- Your task:
The copy should hold exactly the lines below from the one that contains "This screenshot has" through the one that contains "Click the Message Seller button" and nothing else, so no pictures.

*** Input

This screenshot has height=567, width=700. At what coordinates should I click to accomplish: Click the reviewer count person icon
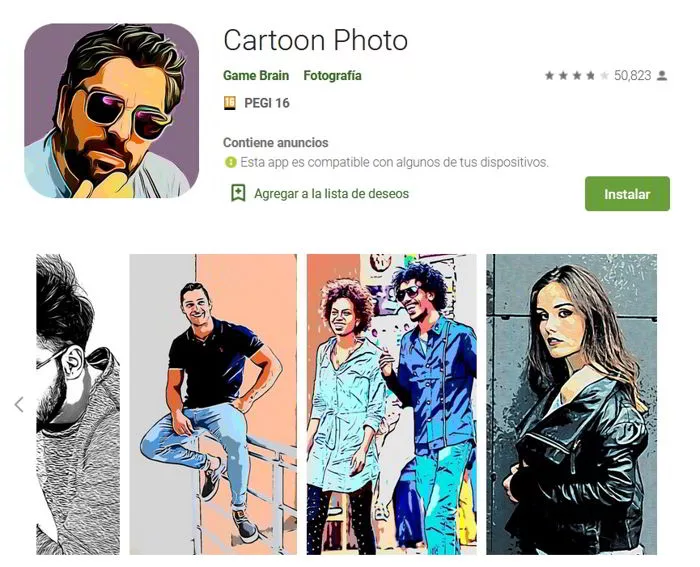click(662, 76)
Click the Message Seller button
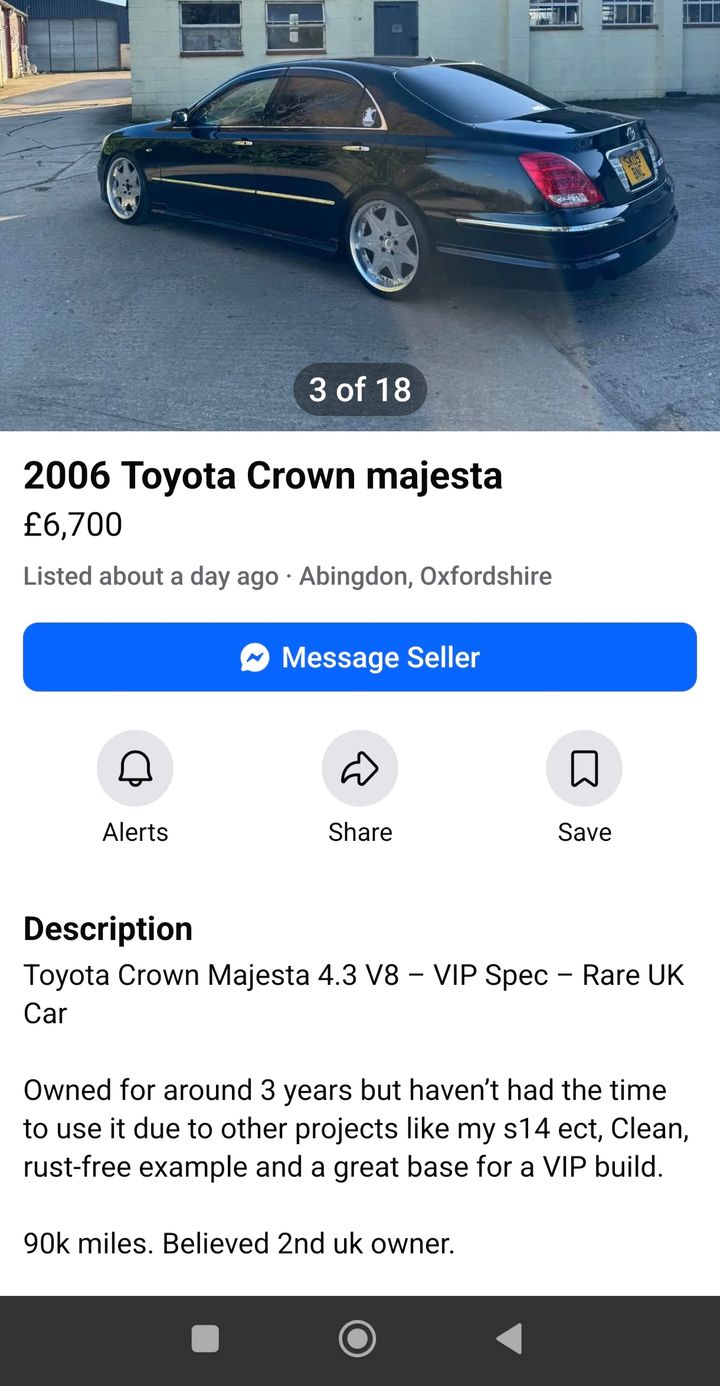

******
*** Input

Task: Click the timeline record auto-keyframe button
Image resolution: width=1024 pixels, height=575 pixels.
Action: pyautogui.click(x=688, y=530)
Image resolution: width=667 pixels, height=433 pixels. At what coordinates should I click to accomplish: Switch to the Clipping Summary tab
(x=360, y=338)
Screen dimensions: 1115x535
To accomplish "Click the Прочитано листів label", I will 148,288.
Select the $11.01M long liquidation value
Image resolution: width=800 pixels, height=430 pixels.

******
*** Input

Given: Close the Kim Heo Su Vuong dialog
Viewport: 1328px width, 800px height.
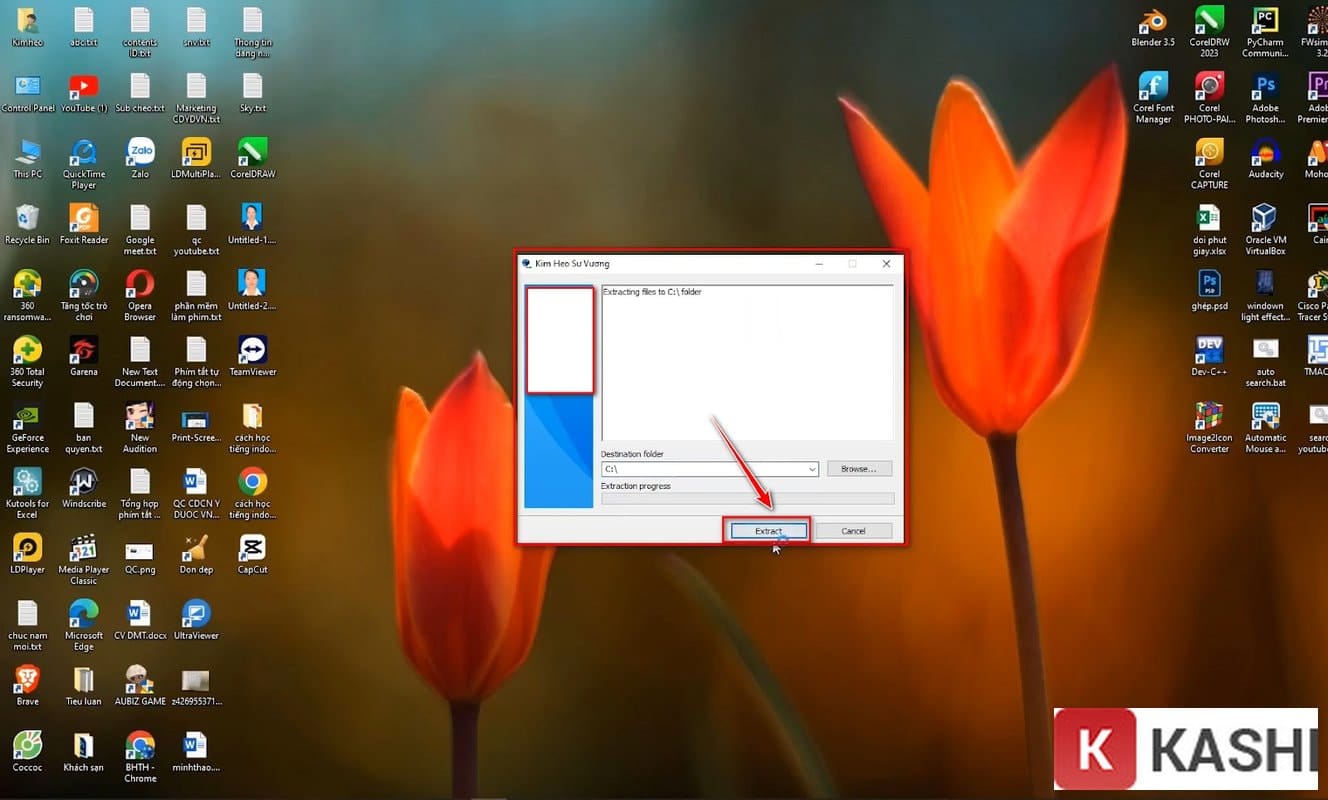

******

- Result of this task:
This screenshot has height=567, width=700. At what coordinates should I click to accomplish: Click the reviewer count person icon
click(662, 76)
Click the Message Seller button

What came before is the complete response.